## Exercise brief
Give the listing below again in full, exactly as written.

[Opening Task data section]

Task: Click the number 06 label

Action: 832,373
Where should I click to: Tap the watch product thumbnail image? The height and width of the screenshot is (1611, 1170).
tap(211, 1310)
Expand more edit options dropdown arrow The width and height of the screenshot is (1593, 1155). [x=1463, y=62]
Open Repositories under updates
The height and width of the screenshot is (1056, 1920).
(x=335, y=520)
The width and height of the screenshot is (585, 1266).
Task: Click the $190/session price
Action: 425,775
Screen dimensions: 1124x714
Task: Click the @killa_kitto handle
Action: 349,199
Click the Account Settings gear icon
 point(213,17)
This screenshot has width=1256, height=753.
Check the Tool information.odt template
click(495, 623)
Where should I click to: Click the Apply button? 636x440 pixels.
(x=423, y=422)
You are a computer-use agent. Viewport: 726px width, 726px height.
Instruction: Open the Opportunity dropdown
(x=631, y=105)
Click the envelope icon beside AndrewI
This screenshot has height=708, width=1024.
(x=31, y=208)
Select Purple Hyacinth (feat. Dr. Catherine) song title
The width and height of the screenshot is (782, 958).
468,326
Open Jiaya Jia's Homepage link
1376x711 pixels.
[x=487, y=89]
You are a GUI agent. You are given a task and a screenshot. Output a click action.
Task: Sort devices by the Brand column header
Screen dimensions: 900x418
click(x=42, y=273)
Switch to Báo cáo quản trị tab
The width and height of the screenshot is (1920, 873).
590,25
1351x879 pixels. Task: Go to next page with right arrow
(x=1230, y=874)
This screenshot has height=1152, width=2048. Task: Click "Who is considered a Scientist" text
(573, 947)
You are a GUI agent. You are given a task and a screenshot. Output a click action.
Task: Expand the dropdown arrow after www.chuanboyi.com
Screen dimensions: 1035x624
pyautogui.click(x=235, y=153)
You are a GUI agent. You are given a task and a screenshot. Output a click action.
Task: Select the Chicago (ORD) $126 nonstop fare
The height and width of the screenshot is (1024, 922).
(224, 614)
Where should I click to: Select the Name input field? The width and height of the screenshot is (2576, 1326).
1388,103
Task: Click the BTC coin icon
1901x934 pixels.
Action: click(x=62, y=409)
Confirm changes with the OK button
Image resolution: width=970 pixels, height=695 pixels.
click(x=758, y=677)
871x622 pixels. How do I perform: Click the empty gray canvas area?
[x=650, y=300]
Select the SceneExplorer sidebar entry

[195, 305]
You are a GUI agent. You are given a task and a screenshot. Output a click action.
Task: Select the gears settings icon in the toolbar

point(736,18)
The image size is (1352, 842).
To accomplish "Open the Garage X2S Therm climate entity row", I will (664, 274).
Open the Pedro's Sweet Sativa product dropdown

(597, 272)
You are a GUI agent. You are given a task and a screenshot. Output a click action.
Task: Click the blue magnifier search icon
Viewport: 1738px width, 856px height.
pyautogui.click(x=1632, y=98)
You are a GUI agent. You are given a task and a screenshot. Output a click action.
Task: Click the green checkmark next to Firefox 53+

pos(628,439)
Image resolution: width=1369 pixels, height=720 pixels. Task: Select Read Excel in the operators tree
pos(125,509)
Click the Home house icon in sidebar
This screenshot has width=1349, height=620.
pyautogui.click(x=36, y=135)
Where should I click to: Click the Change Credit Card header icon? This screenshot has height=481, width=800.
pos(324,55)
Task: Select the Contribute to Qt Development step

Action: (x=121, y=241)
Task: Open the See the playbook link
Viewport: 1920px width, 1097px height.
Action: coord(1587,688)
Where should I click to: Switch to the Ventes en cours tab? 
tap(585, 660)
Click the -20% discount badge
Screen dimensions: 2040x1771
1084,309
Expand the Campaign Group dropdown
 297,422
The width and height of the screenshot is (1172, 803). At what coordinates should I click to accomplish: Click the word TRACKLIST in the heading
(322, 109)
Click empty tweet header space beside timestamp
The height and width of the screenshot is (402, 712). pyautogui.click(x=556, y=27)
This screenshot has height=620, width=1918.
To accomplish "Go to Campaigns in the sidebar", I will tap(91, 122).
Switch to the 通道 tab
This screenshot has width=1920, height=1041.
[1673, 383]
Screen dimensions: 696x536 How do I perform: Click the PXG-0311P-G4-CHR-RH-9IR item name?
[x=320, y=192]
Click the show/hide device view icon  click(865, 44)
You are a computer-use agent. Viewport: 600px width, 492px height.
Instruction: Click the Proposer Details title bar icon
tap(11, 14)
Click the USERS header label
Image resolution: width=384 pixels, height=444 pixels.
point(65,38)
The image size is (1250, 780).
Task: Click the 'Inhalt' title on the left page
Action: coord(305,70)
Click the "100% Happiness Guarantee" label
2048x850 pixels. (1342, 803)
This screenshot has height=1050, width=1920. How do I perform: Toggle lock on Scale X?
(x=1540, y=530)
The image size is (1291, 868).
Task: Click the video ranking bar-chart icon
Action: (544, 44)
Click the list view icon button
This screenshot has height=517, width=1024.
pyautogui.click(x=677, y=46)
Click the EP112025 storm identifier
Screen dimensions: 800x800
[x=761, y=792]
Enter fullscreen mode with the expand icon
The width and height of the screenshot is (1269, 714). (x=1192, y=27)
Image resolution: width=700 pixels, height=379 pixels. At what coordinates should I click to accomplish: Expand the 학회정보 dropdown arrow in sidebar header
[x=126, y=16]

[Closing Task data section]

## Result of this task
Task: Click the number 06 label

Action: 832,373
Where should I click to: Tap the watch product thumbnail image? The height and width of the screenshot is (1611, 1170).
tap(211, 1310)
Expand more edit options dropdown arrow The width and height of the screenshot is (1593, 1155). [x=1463, y=62]
Open Repositories under updates
The height and width of the screenshot is (1056, 1920).
(x=335, y=520)
The width and height of the screenshot is (585, 1266).
Task: Click the $190/session price
Action: 425,775
Screen dimensions: 1124x714
Task: Click the @killa_kitto handle
Action: 349,199
Click the Account Settings gear icon
 point(213,17)
This screenshot has width=1256, height=753.
Check the Tool information.odt template
click(495, 623)
Where should I click to: Click the Apply button? 636x440 pixels.
(x=423, y=422)
You are a computer-use agent. Viewport: 726px width, 726px height.
Instruction: Open the Opportunity dropdown
(x=631, y=105)
Click the envelope icon beside AndrewI
This screenshot has height=708, width=1024.
(x=31, y=208)
Select Purple Hyacinth (feat. Dr. Catherine) song title
The width and height of the screenshot is (782, 958).
468,326
Open Jiaya Jia's Homepage link
1376x711 pixels.
[x=487, y=89]
You are a GUI agent. You are given a task and a screenshot. Output a click action.
Task: Sort devices by the Brand column header
Screen dimensions: 900x418
click(x=42, y=273)
Switch to Báo cáo quản trị tab
The width and height of the screenshot is (1920, 873).
590,25
1351x879 pixels. Task: Go to next page with right arrow
(x=1230, y=874)
This screenshot has height=1152, width=2048. Task: Click "Who is considered a Scientist" text
(573, 947)
You are a GUI agent. You are given a task and a screenshot. Output a click action.
Task: Expand the dropdown arrow after www.chuanboyi.com
Screen dimensions: 1035x624
pyautogui.click(x=235, y=153)
You are a GUI agent. You are given a task and a screenshot. Output a click action.
Task: Select the Chicago (ORD) $126 nonstop fare
The height and width of the screenshot is (1024, 922).
(224, 614)
Where should I click to: Select the Name input field? The width and height of the screenshot is (2576, 1326).
1388,103
Task: Click the BTC coin icon
1901x934 pixels.
Action: click(x=62, y=409)
Confirm changes with the OK button
Image resolution: width=970 pixels, height=695 pixels.
click(x=758, y=677)
871x622 pixels. How do I perform: Click the empty gray canvas area?
[x=650, y=300]
Select the SceneExplorer sidebar entry

[195, 305]
You are a GUI agent. You are given a task and a screenshot. Output a click action.
Task: Select the gears settings icon in the toolbar

point(736,18)
The image size is (1352, 842).
To accomplish "Open the Garage X2S Therm climate entity row", I will (664, 274).
Open the Pedro's Sweet Sativa product dropdown

(597, 272)
You are a GUI agent. You are given a task and a screenshot. Output a click action.
Task: Click the blue magnifier search icon
Viewport: 1738px width, 856px height.
pyautogui.click(x=1632, y=98)
You are a GUI agent. You are given a task and a screenshot. Output a click action.
Task: Click the green checkmark next to Firefox 53+

pos(628,439)
Image resolution: width=1369 pixels, height=720 pixels. Task: Select Read Excel in the operators tree
pos(125,509)
Click the Home house icon in sidebar
This screenshot has width=1349, height=620.
pyautogui.click(x=36, y=135)
Where should I click to: Click the Change Credit Card header icon? This screenshot has height=481, width=800.
pos(324,55)
Task: Select the Contribute to Qt Development step

Action: (x=121, y=241)
Task: Open the See the playbook link
Viewport: 1920px width, 1097px height.
Action: coord(1587,688)
Where should I click to: Switch to the Ventes en cours tab? 
tap(585, 660)
Click the -20% discount badge
Screen dimensions: 2040x1771
1084,309
Expand the Campaign Group dropdown
 297,422
The width and height of the screenshot is (1172, 803). At what coordinates should I click to accomplish: Click the word TRACKLIST in the heading
(322, 109)
Click empty tweet header space beside timestamp
The height and width of the screenshot is (402, 712). pyautogui.click(x=556, y=27)
This screenshot has height=620, width=1918.
To accomplish "Go to Campaigns in the sidebar", I will tap(91, 122).
Switch to the 通道 tab
This screenshot has width=1920, height=1041.
[1673, 383]
Screen dimensions: 696x536 How do I perform: Click the PXG-0311P-G4-CHR-RH-9IR item name?
[x=320, y=192]
Click the show/hide device view icon  click(865, 44)
You are a computer-use agent. Viewport: 600px width, 492px height.
Instruction: Click the Proposer Details title bar icon
tap(11, 14)
Click the USERS header label
Image resolution: width=384 pixels, height=444 pixels.
point(65,38)
The image size is (1250, 780).
Task: Click the 'Inhalt' title on the left page
Action: coord(305,70)
Click the "100% Happiness Guarantee" label
2048x850 pixels. (1342, 803)
This screenshot has height=1050, width=1920. How do I perform: Toggle lock on Scale X?
(x=1540, y=530)
The image size is (1291, 868).
Task: Click the video ranking bar-chart icon
Action: (544, 44)
Click the list view icon button
This screenshot has height=517, width=1024.
pyautogui.click(x=677, y=46)
Click the EP112025 storm identifier
Screen dimensions: 800x800
[x=761, y=792]
Enter fullscreen mode with the expand icon
The width and height of the screenshot is (1269, 714). (x=1192, y=27)
Image resolution: width=700 pixels, height=379 pixels. At what coordinates should I click to accomplish: Expand the 학회정보 dropdown arrow in sidebar header
[x=126, y=16]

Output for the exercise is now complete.